Probing depths tend to be less accurate than measurements of clinical attachment levels. This factor arises from the differences in the methods employed. In probing depths measurement is made from the free gingival margin to the base of the pocket of the tooth. Factors like tissue swelling and the like may change the position of the gingival margin reducing the accuracy of this method. On the other hand, calculating the attachment level is an accurate means of establishing the periodontal support as it is made from the fixed point of the CEJ that does not change. Accurate measurement of periodontal support over time is crucial in distinguishing between gingivitis and periodontitis, as inflammation with no loss of attachment is a distinguishing factor for gingivitis and inflammation with loss of attachment is a distinguishing factor for periodontitis (Gehrig & William, 2008).

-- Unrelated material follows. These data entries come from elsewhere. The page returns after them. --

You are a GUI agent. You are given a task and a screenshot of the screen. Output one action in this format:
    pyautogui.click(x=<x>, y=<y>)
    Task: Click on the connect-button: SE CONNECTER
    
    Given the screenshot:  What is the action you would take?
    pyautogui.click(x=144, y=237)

It is hypothesized that gingival crevicular fluid has markers present in it that can assist in understanding the progress of the periodontal disease. It is still in the research stage, with no evidence available to substantiate the hypothesis. Another possibility in helping in the understanding of the progress of the periodontal disease is the study of the gingival crevicular contents, but even here no tests have emanated from these studies. DNA probe analysis holds out the promise of identifying the periodontal pathogens in an individual’s mouth, but currently, very few bacterial pathogens can be identified using this test. The advantage with all these possible methods is the promise of more efficient and early detection of periodontal disease, but the disadvantage is that they are mostly in the study stage with no definite tests available (Gehrig & William, 2008).
Dentists and dental hygienists are legally bound to ensure that every patient has a complete and accurate periodontal clinical assessment done as per the current standards of the assessment. If not, they are likely to face dental malpractice charges. Essentially the dentist is responsible for the periodontal diagnosis but is dependent on the input from the dental hygienist in the making of the diagnosis and planning of the non-surgical intervention. Since they work as a team, it is the team that is held responsible in the case of any failure to maintain the standards required in the dental care of the patient. The dental hygienist plays a major role in the periodontal clinical assessment, which requires the maintenance of several records and becomes an important part of the functioning of the dental hygienist (Gehrig & William, 2008).
Literary References
Horn, J. (2001). Periodontal screening affirms our vital role as professionals concerned about patients health. Web.
Matsuda, S. A. (2005). THE POWER OF THE PROBE: Using the periodontal probe to detect periodontal destruction is essential to assessment. Dimensions of Dental Health Hygiene, 3(5), 24, 26. Web.
Neild-Gehrig, J. S. & William, D. E. (2008). Foundations of Periodontics for the Dental Hygienist. Second Edition. Lippincott Williams&Wilkins: Baltimore, MD.